# Combining arbitrary lists

Discussion in 'Python' started by Nick, Nov 15, 2004.

1. ### NickGuest

Given that

n = [ [1, 2, 3], [4, 5, 6], [7, 8] ]

then the following code produces what I expect

for x in n[0]:
for y in n[1]:
for z in n[2]:
print [x, y, z]

--output--
[1, 4, 7]
[1, 4, 8]
[1, 5, 7]
[1, 5, 8]
...
[3, 6, 8]
-- --

How can I do this for an arbirary length of n? This reminds me of those
horrible fraction questions in 1st year comp. sci.
x = 1 + 1/(1 + 1/(1 + 1/(..... )))))... which leads me to suspect that
the simplest solution is recursive... hmmm... I'll take any suggestions.

Muchos Gracias
Nick.

Nick, Nov 15, 2004

2. ### Mariano DraghiGuest

Nick wrote:
> Given that
>
> n = [ [1, 2, 3], [4, 5, 6], [7, 8] ]
>
> then the following code produces what I expect
>
> for x in n[0]:
> for y in n[1]:
> for z in n[2]:
> print [x, y, z]

....
>
> How can I do this for an arbirary length of n?
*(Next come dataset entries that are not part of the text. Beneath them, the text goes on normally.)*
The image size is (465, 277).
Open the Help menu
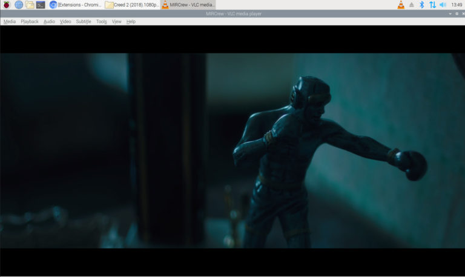coord(131,22)
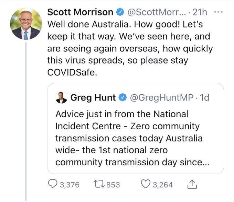Open Scott Morrison's main tweet text
The width and height of the screenshot is (234, 202).
130,48
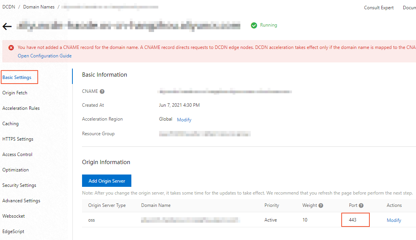Click the back arrow to return
This screenshot has height=240, width=416.
7,26
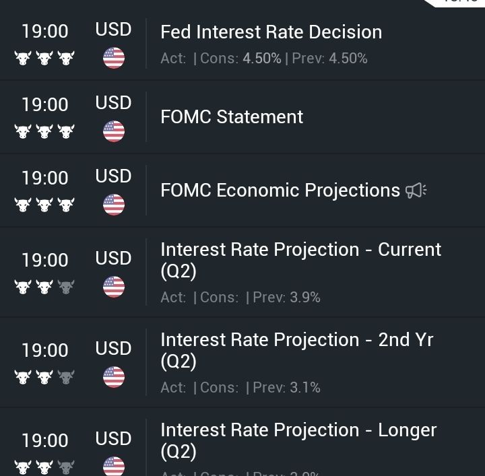Tap the greyed bull icon on Interest Rate Projection Current
The width and height of the screenshot is (485, 476).
click(66, 287)
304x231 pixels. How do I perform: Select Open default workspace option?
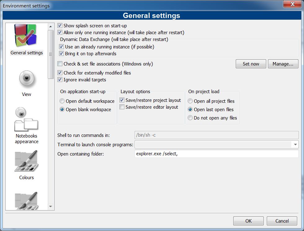pos(62,101)
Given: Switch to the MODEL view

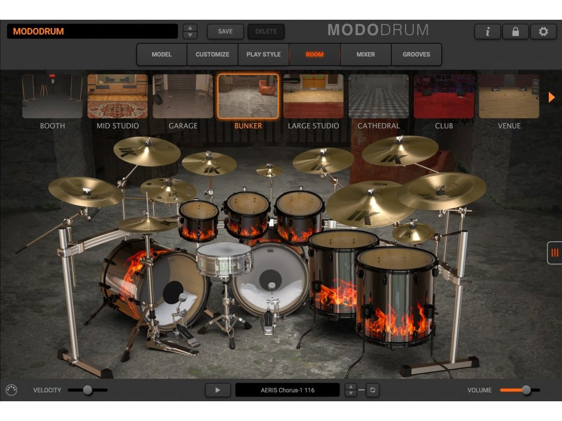Looking at the screenshot, I should [x=162, y=54].
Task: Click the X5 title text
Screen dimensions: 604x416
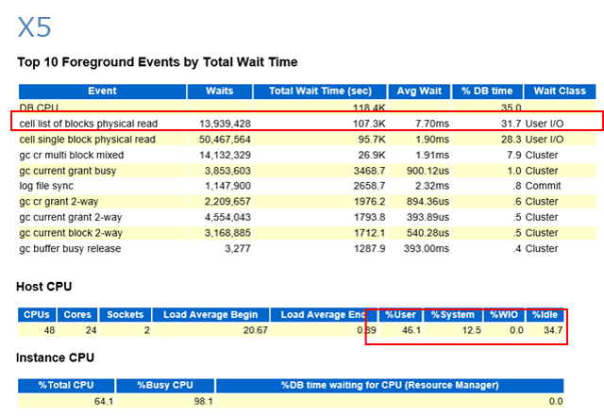Action: click(34, 27)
I think this is what you're looking for:
http://aspn.activestate.com/ASPN/Cookbook/Python/Recipe/302478

> Muchos Gracias

--
Mariano

Mariano Draghi, Nov 15, 2004

3. ### NickGuest

Mariano Draghi wrote:
> Nick wrote:
>
>> Given that
>>
>> n = [ [1, 2, 3], [4, 5, 6], [7, 8] ]
>>
>> then the following code produces what I expect
>>
>> for x in n[0]:
>> for y in n[1]:
>> for z in n[2]:
>> print [x, y, z]

>
>
> ...
>
>>
>> How can I do this for an arbirary length of n?

>
>
> I think this is what you're looking for:
> http://aspn.activestate.com/ASPN/Cookbook/Python/Recipe/302478
>
>> Muchos Gracias

>
>
>

Okay... a) THANK-YOU, and b) HOW did you find that?

Nick.

Nick, Nov 15, 2004
4. ### Mariano DraghiGuest

Mariano Draghi, Nov 15, 2004
5. ### Bengt RichterGuest

On Mon, 15 Nov 2004 00:57:03 -0300, Mariano Draghi <> wrote:

>Nick wrote:
>> Given that
>>
>> n = [ [1, 2, 3], [4, 5, 6], [7, 8] ]
>>
>> then the following code produces what I expect
>>
>> for x in n[0]:
>> for y in n[1]:
>> for z in n[2]:
>> print [x, y, z]

>
>...
>>
>> How can I do this for an arbirary length of n?

>
>I think this is what you're looking for:
>http://aspn.activestate.com/ASPN/Cookbook/Python/Recipe/302478
>

Following is a slightly more compact generator (unless I goofed ;-)
(untested beyoud what you see here; probably traded a little speed for code lines)

>>> n

[[1, 2, 3], [4, 5, 6], [7, 8]]

>>> def doit(LOL):

... if not LOL: yield []; return
... for h in LOL[0]:
... for t in doit(LOL[1:]):
... yield [h] + t
...
>>> for row in doit(n): print row

...
[1, 4, 7]
[1, 4, 8]
[1, 5, 7]
[1, 5, 8]
[1, 6, 7]
[1, 6, 8]
[2, 4, 7]
[2, 4, 8]
[2, 5, 7]
[2, 5, 8]
[2, 6, 7]
[2, 6, 8]
[3, 4, 7]
[3, 4, 8]
[3, 5, 7]
[3, 5, 8]
[3, 6, 7]
[3, 6, 8]

>>> for row in doit([[1,2],[3,4,5]]): print row

...
[1, 3]
[1, 4]
[1, 5]
[2, 3]
[2, 4]
[2, 5]

Regards,
Bengt Richter

Bengt Richter, Nov 15, 2004
6. ### Thorsten KampeGuest

* Nick (2004-11-15 04:28 +0100)
> Given that
>
> n = [ [1, 2, 3], [4, 5, 6], [7, 8] ]
>
> then the following code produces what I expect
>
> for x in n[0]:
> for y in n[1]:
> for z in n[2]:
> print [x, y, z]
>
> --output--
> [1, 4, 7]
> [1, 4, 8]
> [1, 5, 7]
> [1, 5, 8]
> ...
> [3, 6, 8]
> -- --
>
> How can I do this for an arbirary length of n?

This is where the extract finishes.